L’Allemagne reconnaît l’existence d’un « troisième sexe »
L’Allemagne reconnaît l’existence d’un « troisième sexe »
Par Thomas Wieder (Berlin, correspondant)
Le Tribunal constitutionnel a décidé que les catégories « masculin », « féminin » et « divers » figureront sur les documents administratifs.
Au Tribunal constitutionnel de Karlsruhe, en juin. / SEBASTIAN GOLLNOW / AFP
Aux catégories « masculin » et « féminin » s’en ajoutera bientôt une troisième – « divers » – sur les certificats de naissance en Allemagne, où le Bundestag a adopté un projet de loi, jeudi 13 décembre, reconnaissant l’existence d’un « troisième sexe ».
L’adoption de ce texte est la conséquence d’une décision du Tribunal constitutionnel de Karlsruhe. Le 8 novembre 2017, les juges constitutionnels allemands avaient exigé des députés qu’ils modifient d’ici fin 2018 la législation en vigueur, après avoir été saisis du cas d’une personne déclarée comme fille à la naissance mais frappée d’une affection génétique rare caractérisée par la présence du seul chromosome X à la place de la paire habituelle des chromosomes sexuels (XX pour les filles, XY pour les garçons).
Cette personne, prénommée Vanja et née en 1989, avait saisi le tribunal de Karlsruhe afin que soit clairement reconnue l’existence d’un « troisième sexe ». Depuis 2013, il était déjà possible en Allemagne ne plus remplir nécessairement la case correspondant au sexe sur les documents administratifs.
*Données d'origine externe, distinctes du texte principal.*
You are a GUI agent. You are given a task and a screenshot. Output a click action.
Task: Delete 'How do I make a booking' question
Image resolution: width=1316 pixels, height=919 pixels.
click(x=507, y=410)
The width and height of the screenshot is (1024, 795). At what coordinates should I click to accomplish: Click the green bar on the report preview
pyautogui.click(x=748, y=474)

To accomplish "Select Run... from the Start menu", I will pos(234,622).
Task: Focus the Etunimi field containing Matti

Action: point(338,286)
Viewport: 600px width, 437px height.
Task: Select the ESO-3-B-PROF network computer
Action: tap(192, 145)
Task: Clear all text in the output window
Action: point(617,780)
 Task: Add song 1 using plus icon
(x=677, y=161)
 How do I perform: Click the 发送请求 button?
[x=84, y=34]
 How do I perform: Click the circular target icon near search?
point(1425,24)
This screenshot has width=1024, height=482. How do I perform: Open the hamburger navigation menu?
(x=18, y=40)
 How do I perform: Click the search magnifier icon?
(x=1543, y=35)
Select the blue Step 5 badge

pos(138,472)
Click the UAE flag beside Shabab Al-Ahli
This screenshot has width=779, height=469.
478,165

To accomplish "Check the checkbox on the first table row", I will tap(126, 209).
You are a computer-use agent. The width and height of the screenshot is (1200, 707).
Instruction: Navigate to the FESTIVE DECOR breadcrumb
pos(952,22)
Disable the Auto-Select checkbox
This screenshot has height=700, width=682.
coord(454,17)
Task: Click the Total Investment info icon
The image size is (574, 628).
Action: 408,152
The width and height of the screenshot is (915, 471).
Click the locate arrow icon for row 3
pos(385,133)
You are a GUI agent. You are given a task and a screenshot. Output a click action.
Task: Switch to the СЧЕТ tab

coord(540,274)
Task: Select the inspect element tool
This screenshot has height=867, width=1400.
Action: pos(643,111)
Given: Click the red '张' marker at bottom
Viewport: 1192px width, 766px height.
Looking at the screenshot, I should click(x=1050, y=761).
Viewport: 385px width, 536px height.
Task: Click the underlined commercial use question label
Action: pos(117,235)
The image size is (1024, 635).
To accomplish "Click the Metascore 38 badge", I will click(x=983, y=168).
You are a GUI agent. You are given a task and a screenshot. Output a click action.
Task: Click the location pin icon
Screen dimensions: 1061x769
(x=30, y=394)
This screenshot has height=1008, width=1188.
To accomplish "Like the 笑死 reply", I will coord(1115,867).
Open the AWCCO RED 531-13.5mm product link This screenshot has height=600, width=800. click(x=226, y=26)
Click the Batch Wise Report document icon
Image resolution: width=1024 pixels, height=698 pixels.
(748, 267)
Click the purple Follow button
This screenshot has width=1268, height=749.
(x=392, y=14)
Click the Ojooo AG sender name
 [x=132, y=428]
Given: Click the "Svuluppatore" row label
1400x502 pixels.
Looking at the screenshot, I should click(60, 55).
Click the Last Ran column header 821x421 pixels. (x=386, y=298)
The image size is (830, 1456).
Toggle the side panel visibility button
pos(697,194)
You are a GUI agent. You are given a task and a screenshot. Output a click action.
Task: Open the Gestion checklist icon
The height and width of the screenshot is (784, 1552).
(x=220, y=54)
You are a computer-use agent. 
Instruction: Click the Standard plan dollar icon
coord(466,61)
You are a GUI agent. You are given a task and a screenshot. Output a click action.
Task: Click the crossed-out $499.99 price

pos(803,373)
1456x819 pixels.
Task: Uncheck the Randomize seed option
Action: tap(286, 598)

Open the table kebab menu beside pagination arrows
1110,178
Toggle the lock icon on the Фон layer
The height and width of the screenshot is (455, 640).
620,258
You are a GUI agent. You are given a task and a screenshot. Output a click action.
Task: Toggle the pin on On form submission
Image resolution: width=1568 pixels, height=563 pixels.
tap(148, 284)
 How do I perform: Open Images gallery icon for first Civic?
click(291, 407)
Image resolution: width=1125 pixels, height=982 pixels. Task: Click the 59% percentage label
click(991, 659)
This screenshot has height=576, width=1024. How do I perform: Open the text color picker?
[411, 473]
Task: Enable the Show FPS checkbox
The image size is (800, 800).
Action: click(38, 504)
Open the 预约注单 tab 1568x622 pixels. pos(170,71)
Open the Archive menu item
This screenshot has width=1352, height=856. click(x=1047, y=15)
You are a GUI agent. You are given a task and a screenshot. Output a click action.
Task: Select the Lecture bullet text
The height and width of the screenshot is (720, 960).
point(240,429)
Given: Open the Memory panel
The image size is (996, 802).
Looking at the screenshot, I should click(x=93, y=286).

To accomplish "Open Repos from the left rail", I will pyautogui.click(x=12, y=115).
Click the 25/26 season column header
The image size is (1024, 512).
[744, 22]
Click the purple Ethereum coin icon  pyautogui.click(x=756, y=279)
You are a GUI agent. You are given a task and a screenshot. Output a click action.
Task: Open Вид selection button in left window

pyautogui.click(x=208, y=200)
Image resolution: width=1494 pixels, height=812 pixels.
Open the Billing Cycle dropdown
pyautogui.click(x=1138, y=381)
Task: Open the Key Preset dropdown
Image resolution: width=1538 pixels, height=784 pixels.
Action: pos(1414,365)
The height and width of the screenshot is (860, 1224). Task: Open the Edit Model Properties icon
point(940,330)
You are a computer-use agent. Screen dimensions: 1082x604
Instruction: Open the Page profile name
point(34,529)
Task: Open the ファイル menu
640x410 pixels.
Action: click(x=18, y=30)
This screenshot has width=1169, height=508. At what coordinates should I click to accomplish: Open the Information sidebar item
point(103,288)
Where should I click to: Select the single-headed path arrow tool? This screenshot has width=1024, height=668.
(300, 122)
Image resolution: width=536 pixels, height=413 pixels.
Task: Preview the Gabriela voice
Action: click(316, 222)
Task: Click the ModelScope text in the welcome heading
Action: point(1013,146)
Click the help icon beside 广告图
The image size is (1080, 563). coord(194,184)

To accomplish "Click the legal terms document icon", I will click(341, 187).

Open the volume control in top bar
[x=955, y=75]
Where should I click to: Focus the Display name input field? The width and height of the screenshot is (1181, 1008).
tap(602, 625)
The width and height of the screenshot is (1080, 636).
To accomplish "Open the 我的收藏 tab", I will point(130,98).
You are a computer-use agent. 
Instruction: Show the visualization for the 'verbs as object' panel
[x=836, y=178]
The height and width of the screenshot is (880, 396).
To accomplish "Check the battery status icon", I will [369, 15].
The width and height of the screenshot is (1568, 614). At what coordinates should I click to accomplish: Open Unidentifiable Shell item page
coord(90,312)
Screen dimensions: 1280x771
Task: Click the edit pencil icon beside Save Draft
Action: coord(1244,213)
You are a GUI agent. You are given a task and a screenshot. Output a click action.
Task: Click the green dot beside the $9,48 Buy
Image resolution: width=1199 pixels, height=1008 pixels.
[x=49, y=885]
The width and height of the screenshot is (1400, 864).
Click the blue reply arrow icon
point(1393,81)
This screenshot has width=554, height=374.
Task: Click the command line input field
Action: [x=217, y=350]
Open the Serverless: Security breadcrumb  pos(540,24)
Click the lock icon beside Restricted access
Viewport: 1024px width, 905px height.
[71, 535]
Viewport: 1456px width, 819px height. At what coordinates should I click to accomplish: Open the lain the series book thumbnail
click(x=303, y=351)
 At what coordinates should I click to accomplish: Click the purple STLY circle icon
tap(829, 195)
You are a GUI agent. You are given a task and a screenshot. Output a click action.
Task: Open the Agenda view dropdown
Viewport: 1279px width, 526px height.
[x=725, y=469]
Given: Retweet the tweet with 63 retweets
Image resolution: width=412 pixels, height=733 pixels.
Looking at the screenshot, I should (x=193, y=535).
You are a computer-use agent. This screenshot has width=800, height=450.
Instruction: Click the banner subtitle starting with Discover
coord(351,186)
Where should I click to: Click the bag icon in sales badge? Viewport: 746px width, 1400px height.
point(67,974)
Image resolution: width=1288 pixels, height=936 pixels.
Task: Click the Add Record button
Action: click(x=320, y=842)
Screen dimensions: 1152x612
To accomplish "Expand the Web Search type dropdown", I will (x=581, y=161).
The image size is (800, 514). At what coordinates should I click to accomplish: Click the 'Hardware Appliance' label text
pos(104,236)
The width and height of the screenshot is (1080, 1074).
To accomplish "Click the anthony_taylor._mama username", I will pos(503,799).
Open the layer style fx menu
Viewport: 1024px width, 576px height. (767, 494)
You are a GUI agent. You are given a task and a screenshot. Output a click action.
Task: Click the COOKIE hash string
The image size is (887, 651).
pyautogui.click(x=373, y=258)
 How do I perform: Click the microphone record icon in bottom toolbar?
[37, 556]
Une évolution jugée toutefois insuffisante par plusieurs associations. Un intense débat s’était ouvert outre-Rhin, certains estimant que, plutôt que cette indétermination, un choix clair devait être fait entre deux options : soit l’abolition de toute référence au sexe sur les documents administratifs, soit la création d’une troisième case, destinée aux personnes intersexes.
« Expertises avilissantes »
C’est donc cette option qui l’a emporté, même si la mention « sans réponse » reste possible. Reste que le texte adopté jeudi sur proposition du gouvernement de « grande coalition » d’Angela Merkel ne satisfait pas pleinement les avocats de la reconnaissance d’une « troisième option ». Au sein des groupes libéraux, écologistes et Die Linke, mais aussi parmi les sociaux-démocrates membres de la coalition de Mme Merkel, des voix se sont élevées pour regretter le fait qu’une attestation médicale soit nécessaire pour acter un changement de sexe.
Cette disposition prévue par le texte est aussi critiquée par l’Association allemande des gays et lesbiennes (LSVD), qui souhaite que soient « abolies les expertises avilissantes et pathologisantes », et réclame au contraire que la catégorie « divers » puisse être choisie par des personnes « qui en ont besoin et le veulent ».
Malgré cette limite, l’Allemagne se place toutefois, avec la loi adoptée jeudi, à l’avant-garde des pays européens concernant la reconnaissance d’un « troisième sexe ». En France, toute personne doit être rattachée dans les cinq jours suivants la naissance à l’un des deux sexes, masculin ou féminin.
En 2017, la Cour de cassation avait rejeté la demande d’une personne née sans pénis ni vagin puisse inscrire la mention sexe neutre sur son état civil. Pour la Cour de cassation, la « dualité » des sexes dans les actes de l’état civil « poursuit un but légitime en ce qu’elle est nécessaire à l’organisation sociale et juridique », dont elle constitue « un élément fondateur ». La reconnaissance par le juge d’un « sexe neutre » aurait « des répercussions profondes sur les règles du droit français » et impliquerait « de nombreuses modifications législatives », avait alors estimé la plus haute juridiction française.